ESPNCricinfo: Andrew Flintoff, England’s Ashes-winning allrounder and former captain, has been elected the new President of the Professional Cricketers’ Association.
Flintoff was elected on Tuesday at the PCA’s annual general meeting at Edgbaston Golf Club on Tuesday, and succeeds his fellow Lancastrian David Lloyd to become only the seventh President in the Association’s history.
His tenure will include the PCA’s 50th anniversary celebrations next year, when a number of high profile events are planned.
“This is a huge honour, especially as it will be the Golden Jubilee of the PCA in 2017,” Flintoff said. “I have been a PCA member for more than 20 years now and it is an organisation that I am proud to be involved in. “The Association has carried out pioneering work on mental health and wellbeing for past and present players through the Mind Matters series and the PCA Benevolent Fund does outstanding work in looking after players, past and current, and their dependants who fall on hard times. “We have a small but dedicated team of professional staff who I look forward to working closely with during my time as President.”
Jason Ratcliffe, the PCA assistant chief executive, said: “Fred has always offered his help freely down the years, so it’s fantastic that he will take up this prestigious honorary role.
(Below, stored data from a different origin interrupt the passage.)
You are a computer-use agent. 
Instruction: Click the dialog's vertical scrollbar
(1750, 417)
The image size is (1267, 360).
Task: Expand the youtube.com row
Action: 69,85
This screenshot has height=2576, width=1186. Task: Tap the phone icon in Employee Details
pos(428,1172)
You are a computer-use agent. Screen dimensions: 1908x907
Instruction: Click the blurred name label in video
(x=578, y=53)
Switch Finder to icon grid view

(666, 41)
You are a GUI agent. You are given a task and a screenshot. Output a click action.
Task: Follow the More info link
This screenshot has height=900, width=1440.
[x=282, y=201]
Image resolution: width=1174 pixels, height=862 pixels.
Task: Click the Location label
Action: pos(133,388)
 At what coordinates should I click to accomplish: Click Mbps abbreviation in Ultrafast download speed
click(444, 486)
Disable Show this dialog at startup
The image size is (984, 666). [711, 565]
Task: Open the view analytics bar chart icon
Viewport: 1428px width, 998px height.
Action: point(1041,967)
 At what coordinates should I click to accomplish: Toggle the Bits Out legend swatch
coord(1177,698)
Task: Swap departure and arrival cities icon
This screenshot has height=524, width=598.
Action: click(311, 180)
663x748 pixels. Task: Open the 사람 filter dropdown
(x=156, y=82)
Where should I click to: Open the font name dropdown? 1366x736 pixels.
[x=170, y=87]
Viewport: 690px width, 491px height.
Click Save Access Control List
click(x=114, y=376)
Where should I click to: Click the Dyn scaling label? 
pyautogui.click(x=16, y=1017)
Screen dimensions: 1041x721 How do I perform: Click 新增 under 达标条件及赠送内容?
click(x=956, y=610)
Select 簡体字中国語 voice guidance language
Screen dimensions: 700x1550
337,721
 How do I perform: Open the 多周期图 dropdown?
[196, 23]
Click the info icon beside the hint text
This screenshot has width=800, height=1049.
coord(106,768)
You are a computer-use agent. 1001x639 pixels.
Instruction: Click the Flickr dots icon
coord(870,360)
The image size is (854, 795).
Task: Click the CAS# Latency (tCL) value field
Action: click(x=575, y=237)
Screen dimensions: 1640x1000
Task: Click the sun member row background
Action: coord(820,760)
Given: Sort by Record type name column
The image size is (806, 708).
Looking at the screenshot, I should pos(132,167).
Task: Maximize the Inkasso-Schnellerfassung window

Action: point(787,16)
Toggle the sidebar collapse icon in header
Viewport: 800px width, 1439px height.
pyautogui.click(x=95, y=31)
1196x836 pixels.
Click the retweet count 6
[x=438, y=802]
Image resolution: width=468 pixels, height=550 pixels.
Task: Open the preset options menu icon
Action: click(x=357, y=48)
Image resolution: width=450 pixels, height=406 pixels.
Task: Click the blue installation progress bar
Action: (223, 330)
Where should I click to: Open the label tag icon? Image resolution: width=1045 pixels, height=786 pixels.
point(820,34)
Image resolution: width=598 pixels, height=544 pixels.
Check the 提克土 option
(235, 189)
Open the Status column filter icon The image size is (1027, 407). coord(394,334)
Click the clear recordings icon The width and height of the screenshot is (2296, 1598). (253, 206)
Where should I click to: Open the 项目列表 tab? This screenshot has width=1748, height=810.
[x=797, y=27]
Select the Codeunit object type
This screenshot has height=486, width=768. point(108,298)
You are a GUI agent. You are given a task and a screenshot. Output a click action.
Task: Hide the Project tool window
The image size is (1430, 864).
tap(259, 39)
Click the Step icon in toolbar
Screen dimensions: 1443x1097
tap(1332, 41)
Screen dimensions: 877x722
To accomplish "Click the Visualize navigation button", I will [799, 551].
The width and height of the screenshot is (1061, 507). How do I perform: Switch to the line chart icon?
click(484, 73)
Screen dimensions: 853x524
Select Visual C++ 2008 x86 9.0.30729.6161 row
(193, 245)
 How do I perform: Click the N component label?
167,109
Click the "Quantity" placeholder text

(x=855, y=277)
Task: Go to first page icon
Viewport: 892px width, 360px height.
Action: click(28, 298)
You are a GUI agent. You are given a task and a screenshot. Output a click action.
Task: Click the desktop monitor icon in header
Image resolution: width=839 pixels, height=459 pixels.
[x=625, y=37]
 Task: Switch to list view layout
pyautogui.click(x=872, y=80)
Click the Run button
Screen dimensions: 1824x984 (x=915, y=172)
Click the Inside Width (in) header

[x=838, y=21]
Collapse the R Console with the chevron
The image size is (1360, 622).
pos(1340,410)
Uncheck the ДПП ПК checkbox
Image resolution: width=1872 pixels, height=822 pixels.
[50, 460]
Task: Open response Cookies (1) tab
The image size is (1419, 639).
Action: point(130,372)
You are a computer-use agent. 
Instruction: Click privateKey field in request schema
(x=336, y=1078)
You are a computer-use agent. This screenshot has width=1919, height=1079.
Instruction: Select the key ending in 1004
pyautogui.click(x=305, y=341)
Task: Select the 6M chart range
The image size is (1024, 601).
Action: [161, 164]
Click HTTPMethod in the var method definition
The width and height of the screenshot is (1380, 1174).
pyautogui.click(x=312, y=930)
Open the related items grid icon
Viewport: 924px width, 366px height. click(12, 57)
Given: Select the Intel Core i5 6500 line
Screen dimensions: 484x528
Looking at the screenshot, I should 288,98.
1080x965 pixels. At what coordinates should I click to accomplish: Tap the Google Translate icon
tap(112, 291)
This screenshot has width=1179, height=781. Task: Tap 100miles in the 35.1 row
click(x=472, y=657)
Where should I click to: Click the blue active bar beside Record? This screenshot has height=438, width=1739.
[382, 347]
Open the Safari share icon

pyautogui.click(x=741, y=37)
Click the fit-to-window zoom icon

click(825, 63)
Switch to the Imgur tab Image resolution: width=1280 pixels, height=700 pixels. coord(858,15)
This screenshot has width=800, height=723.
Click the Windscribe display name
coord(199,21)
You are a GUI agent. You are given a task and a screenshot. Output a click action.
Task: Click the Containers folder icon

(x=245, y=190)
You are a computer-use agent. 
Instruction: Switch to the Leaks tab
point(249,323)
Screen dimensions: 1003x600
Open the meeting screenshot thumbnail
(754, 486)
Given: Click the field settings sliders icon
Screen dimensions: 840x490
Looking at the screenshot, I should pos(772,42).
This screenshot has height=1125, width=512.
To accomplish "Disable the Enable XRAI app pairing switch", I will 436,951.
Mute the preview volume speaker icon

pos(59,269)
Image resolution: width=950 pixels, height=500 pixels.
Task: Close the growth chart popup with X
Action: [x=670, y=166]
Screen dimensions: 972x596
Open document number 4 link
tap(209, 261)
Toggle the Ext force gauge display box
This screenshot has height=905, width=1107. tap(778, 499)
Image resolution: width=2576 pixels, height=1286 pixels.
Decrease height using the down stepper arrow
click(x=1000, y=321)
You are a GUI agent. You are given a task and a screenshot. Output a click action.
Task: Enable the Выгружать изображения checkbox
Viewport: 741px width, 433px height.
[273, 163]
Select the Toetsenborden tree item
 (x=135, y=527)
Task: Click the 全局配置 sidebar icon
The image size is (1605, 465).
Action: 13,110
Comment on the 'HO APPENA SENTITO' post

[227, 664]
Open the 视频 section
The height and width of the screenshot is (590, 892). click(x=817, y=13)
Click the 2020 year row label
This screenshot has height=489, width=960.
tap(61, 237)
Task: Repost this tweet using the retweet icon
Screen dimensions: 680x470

He has transcended cricket since finishing, and as the last terrestrial cricketing hero, he has earned respect and universal popularity. We’re all looking forward to having him on-board especially over our 50th anniversary”
The previous holders of the PCA presidency are John Arlott, Jack Bannister, Mike Gatting, Sir Ian Botham, Chris Broad and Lloyd, who was pleased with the identity of his successor.
“I’m delighted to hand over the reins to Freddie who I know will be as thrilled as I was to become PCA President,” Lloyd said.
“It’s an honour that is bestowed on very few and to head an organisation that does so much to help so many is a huge privilege.”
The PCA will also have a new chief executive starting in March, with David Leatherdale, the former Worcestershire batsman, set to replace Angus Porter.